Governansi yang buruk dalam pengelolaan subsidi pupuk juga membuka peluang terjadi ketidakmerataan akses pada faktor produksi pertanian yang lain. Sekitar 65% petani miskin menerima 3% subsidi pupuk, tetapi 1% petani kaya menikmati 70% subsidi. Sekitar 5% petani terkaya bahkan telah menikmati 90% subsidi pupuk yang selama ini justru terkesan amat tidak efektif.

Inisiatif Peningkatan Kualitas

Beberapa pilihan kebijakan ekonomi dan inisiatif dunia usaha perlu secara hati-hati dirumuskan agar diperoleh manfaat dan dampak ganda yang lebih efektif. Dunia usaha dan pemerintah perlu mengambil kebijakan perubahan teknologi untuk mendorong inovasi yang mampu meningkatkan keahlian tenaga kerja (employability) dan dimensi kemanusiaan dalam pelayanan. Kebijakan publik perlu mengarah pada perimbangan kekuasaan, dimensi pemerataan kebijakan persaingan usaha, serta kerangka legal bagi serikat pekerja untuk mewakili kepentingannya.

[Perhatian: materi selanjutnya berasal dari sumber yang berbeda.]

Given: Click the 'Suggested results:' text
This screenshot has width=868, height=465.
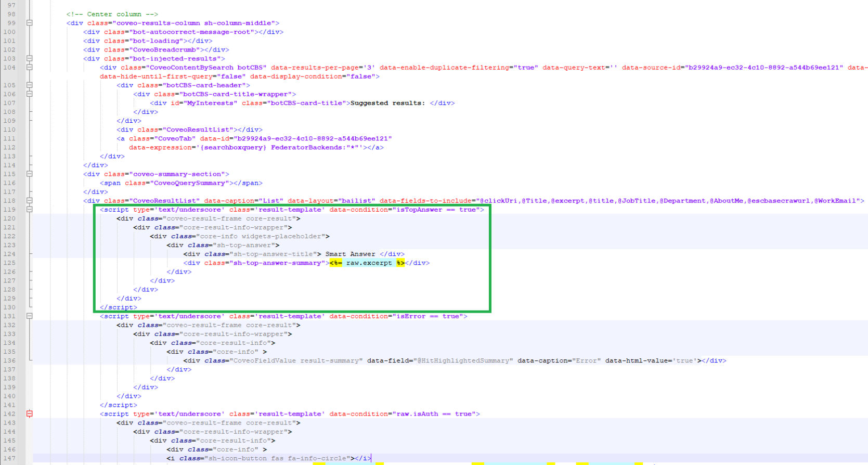Looking at the screenshot, I should click(x=387, y=103).
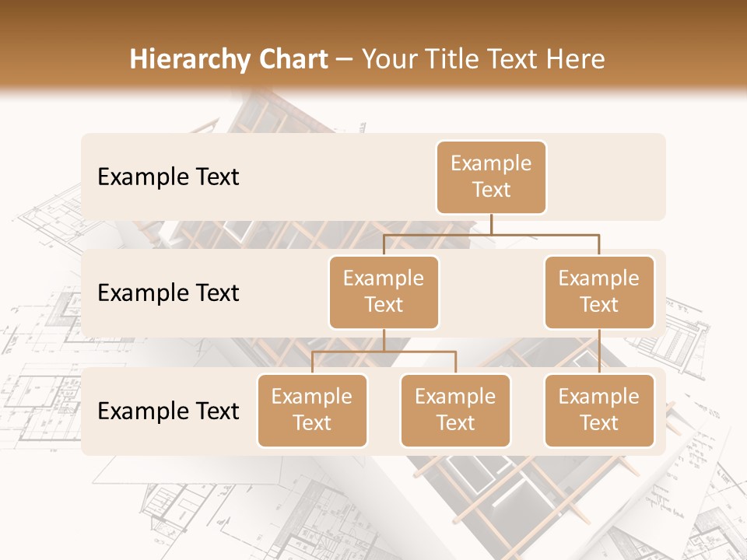Click the connector below the left second-level box
This screenshot has height=560, width=747.
pos(384,338)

Opsi kebijakan yang perlu diambil misalnya fokus pada penciptaan lapangan kerja perdesaan di luar usaha tani (off-farm). Pembagian pupuk, benih, dan traktor gratis bagi petani terlihat populis dalam jangka pendek, tetapi dapat mengganggu logika insentif ekonomi dan kewirausahaan petani jika membuat ketergantungan akut pada bantuan pemerintah. Pembagian sarana pertanian itu akan lebih membawa dampak horizontal yang lebih produktif apabila pemerintah dan pemerintah daerah lebih serius melatih keterampilan dan memberdayakan pemuda desa.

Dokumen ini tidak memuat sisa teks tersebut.